§ Record set
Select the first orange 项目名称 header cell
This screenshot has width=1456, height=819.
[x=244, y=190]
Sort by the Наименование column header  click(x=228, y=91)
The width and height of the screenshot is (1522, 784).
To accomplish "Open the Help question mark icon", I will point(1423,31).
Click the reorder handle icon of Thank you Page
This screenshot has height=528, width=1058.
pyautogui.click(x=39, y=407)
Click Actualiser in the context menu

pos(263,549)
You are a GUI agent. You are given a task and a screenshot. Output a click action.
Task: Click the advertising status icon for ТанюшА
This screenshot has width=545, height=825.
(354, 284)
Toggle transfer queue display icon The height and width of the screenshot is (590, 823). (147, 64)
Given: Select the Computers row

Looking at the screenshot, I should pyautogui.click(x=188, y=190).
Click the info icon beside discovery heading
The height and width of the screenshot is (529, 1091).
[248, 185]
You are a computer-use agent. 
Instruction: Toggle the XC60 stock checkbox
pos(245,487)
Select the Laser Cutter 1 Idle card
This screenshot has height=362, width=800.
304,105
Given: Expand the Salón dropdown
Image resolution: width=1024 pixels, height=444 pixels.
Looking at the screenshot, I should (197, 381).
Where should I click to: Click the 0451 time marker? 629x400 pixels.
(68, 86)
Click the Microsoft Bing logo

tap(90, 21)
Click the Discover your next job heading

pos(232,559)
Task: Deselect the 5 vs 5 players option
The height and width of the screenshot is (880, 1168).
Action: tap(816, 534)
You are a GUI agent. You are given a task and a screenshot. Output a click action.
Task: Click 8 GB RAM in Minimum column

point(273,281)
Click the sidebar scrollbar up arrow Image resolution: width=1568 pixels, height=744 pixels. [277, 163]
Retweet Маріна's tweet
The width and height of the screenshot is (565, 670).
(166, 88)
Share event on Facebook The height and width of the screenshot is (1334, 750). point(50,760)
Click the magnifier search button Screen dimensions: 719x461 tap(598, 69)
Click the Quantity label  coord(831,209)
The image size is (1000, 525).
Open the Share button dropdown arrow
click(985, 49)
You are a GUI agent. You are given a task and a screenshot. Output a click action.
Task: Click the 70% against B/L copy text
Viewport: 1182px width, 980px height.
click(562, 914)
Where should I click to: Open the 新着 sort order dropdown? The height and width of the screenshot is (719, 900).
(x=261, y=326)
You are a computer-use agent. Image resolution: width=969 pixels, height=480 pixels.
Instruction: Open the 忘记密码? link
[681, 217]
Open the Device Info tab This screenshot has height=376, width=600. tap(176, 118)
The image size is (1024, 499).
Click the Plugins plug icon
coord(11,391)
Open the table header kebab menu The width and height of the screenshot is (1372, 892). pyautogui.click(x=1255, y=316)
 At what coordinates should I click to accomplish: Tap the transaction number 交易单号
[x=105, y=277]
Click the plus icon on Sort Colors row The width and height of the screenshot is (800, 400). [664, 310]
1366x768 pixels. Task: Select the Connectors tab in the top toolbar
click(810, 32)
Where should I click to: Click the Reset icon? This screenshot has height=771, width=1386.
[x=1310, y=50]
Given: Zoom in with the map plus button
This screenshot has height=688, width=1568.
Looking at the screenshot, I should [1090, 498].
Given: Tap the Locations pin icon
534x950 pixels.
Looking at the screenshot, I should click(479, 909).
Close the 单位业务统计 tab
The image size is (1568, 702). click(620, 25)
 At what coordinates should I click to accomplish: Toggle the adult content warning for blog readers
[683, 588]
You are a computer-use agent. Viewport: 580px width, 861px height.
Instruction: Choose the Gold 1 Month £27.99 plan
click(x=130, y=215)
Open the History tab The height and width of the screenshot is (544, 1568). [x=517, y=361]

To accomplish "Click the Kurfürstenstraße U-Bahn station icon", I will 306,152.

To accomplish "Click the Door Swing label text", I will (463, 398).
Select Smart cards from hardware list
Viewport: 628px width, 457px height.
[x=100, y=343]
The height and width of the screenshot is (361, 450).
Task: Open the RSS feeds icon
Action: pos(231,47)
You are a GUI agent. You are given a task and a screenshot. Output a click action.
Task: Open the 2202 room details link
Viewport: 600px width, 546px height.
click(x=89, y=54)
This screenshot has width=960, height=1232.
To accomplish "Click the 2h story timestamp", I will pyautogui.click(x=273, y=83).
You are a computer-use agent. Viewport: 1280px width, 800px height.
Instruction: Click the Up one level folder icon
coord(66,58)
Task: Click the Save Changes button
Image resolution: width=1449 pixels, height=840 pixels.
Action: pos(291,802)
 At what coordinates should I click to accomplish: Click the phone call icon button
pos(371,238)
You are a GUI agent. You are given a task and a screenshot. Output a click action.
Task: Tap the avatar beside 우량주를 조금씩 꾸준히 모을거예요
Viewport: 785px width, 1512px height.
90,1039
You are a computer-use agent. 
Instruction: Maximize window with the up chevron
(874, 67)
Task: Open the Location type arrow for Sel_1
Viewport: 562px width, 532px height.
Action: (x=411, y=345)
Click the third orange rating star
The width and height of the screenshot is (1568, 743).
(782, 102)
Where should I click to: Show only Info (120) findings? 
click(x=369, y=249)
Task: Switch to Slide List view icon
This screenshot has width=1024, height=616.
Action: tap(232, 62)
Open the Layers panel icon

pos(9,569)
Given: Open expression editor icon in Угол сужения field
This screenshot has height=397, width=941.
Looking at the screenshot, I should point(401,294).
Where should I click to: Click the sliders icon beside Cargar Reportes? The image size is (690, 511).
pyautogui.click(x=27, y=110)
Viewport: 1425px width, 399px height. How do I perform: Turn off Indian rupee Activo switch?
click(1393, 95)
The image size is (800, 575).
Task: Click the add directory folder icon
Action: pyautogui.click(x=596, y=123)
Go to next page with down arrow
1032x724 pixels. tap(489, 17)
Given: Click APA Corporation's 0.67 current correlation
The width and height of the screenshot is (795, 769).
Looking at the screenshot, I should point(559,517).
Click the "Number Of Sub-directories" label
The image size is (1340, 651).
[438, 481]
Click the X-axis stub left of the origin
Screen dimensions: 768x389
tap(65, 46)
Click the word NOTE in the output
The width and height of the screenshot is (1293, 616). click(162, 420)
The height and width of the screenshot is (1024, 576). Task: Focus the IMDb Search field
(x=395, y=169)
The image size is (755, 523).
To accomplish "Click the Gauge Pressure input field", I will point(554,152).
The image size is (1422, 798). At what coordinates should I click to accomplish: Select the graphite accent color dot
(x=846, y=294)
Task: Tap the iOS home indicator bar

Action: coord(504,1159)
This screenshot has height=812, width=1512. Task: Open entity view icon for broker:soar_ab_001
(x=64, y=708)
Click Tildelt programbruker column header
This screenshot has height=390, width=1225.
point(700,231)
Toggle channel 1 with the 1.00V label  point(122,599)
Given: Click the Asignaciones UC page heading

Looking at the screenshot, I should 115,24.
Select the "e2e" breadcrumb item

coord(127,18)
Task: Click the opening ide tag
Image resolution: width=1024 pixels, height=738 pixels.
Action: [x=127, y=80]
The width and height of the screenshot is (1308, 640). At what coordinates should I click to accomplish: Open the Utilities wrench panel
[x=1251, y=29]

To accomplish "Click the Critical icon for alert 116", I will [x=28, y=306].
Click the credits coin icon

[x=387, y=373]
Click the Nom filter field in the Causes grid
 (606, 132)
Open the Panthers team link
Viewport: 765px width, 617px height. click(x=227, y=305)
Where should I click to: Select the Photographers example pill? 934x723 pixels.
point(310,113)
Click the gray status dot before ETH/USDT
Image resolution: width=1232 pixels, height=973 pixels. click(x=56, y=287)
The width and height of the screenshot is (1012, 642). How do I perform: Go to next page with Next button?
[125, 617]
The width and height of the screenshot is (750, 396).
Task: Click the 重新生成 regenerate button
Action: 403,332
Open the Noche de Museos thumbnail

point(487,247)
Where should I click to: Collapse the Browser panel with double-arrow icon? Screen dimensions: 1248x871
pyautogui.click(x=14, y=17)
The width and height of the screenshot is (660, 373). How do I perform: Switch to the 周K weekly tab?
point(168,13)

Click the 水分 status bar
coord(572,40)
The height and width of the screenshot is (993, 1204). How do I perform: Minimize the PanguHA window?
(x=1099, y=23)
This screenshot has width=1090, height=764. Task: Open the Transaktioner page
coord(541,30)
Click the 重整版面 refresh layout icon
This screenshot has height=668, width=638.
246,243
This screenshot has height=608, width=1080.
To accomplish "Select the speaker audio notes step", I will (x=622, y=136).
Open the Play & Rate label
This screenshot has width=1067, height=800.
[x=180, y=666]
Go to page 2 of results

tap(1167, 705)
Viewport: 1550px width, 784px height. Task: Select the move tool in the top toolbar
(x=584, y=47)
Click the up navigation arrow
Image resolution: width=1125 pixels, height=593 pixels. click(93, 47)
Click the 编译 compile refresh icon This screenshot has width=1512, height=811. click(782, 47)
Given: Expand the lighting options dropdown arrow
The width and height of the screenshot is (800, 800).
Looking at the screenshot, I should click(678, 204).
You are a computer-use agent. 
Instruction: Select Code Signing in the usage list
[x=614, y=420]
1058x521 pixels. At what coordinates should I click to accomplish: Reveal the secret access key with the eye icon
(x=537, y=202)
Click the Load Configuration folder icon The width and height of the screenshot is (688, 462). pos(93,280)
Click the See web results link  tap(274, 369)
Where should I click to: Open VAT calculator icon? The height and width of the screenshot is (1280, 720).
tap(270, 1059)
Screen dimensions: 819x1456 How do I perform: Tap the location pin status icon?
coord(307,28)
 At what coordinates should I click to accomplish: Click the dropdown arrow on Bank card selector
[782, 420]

§ What is being asked
Working from the records above, tally the lines that contain "refresh" and give only the total.

§ Solution to this exercise
2